**Excerpted text**.
## Begin
We ran these experiments on an NVIDIA Tesla V100 [26] GPU using a PCI-e connector between the CPU and GPU.

figure b
Fig. 2.
figure 2

Comparison of data transferred between CPU and GPU for different benchmarks

5 Results and Analysis

Code 1.3 gives a sample output of our tool when applied to a benchmark code multiplying three matrices. Here the code marked in red is auto-generated by our tool. In this particular example, two kernels use, and reuse data from the array temp. Arrays AB and C only need to be transferred to the device. Since they are not updated on the GPU, we do not need to transfer their values back to the host. Array temp is needed only on the GPU, while array D needs to be returned to the host. The array temp is assigned on the GPU, so we do not need to transfer its data from the host to the device. We ran the base codes and optimized codes and collected the amount of data transferred between the host and device. We determined that more than 2 GB of data was transferred between the host and device in the base case.

In contrast, in our optimized code, only 763 MB of data was transferred. As can be observed in Fig. 2, there is a reduction of 66.67% in data transfer, accomplished by automatically adding three lines of OpenMP target data directives to manage data transfer (cf. Code 1.3). After running our tool on all the benchmark applications, we collected the amount of data transferred for the base and optimized code for each of them, and found that in all cases, less data was transferred in the optimized code than in the base code. This can clearly be observed in Fig. 2.
## End
**Data provided**.
## Begin
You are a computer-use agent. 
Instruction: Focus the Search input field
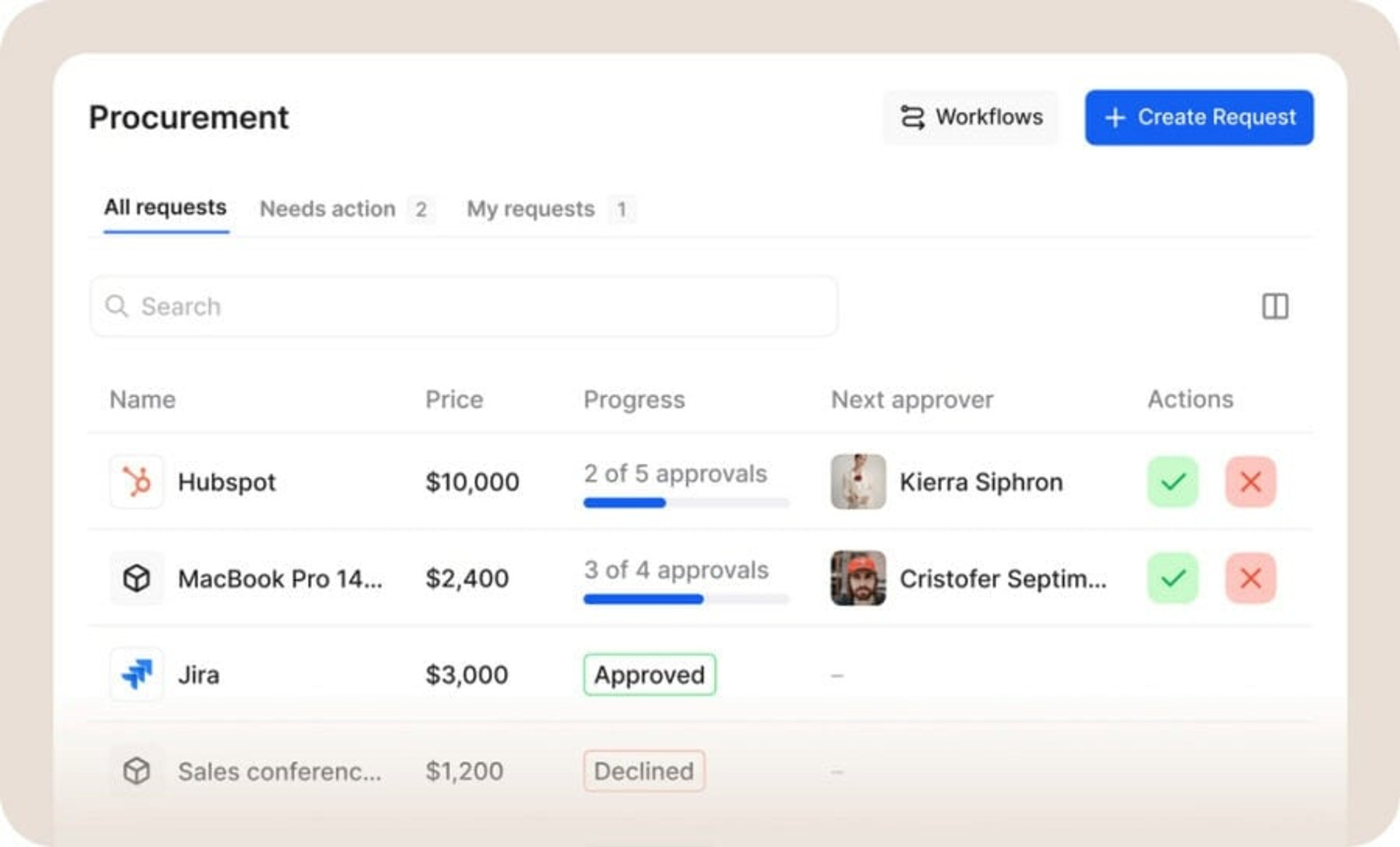coord(464,306)
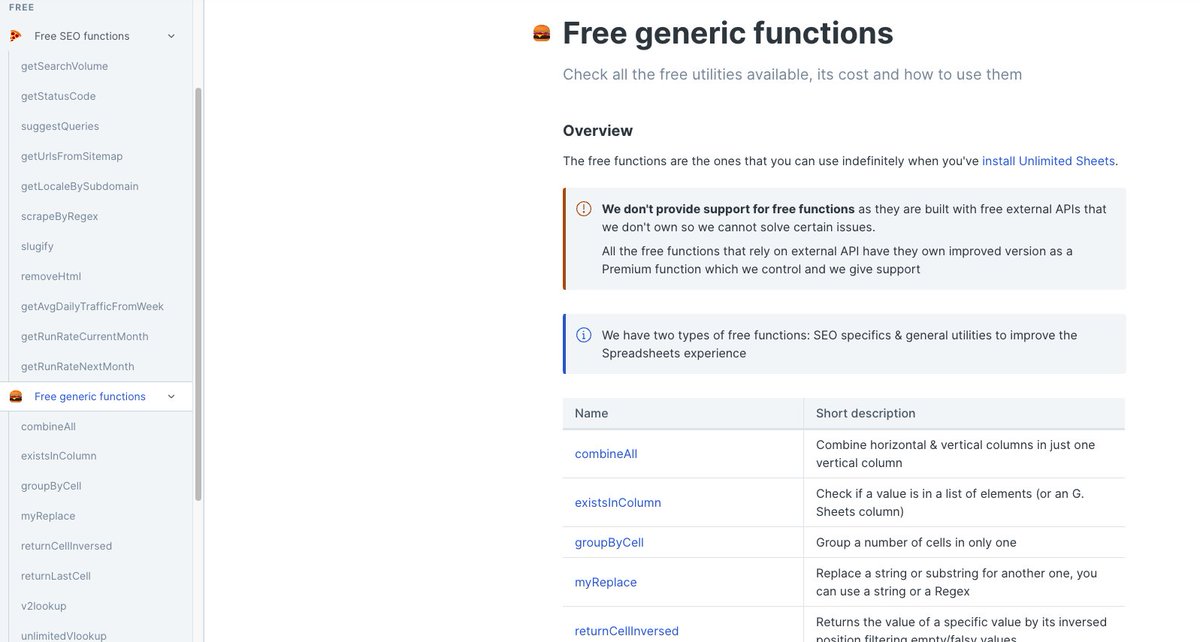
## End
**Tasks to carry out**.
1. According to the excerpt on CPU–GPU data transfer, how much data was transferred in the optimized code?
2. Retype everything in the excerpt on CPU–GPU data transfer from "5 Results and" down to "the base case.".
3. List every amount of data and every percentage stated in the results section of the excerpt on CPU–GPU data transfer.

**Task-by-task solutions**.
1. Only 763 MB of data was transferred.

2.
5 Results and Analysis

Code 1.3 gives a sample output of our tool when applied to a benchmark code multiplying three matrices. Here the code marked in red is auto-generated by our tool. In this particular example, two kernels use, and reuse data from the array temp. Arrays AB and C only need to be transferred to the device. Since they are not updated on the GPU, we do not need to transfer their values back to the host. Array temp is needed only on the GPU, while array D needs to be returned to the host. The array temp is assigned on the GPU, so we do not need to transfer its data from the host to the device. We ran the base codes and optimized codes and collected the amount of data transferred between the host and device. We determined that more than 2 GB of data was transferred between the host and device in the base case.

3.
- More than 2 GB (data transferred in the base case)
- 763 MB (data transferred in the optimized code)
- 66.67% (reduction in data transfer)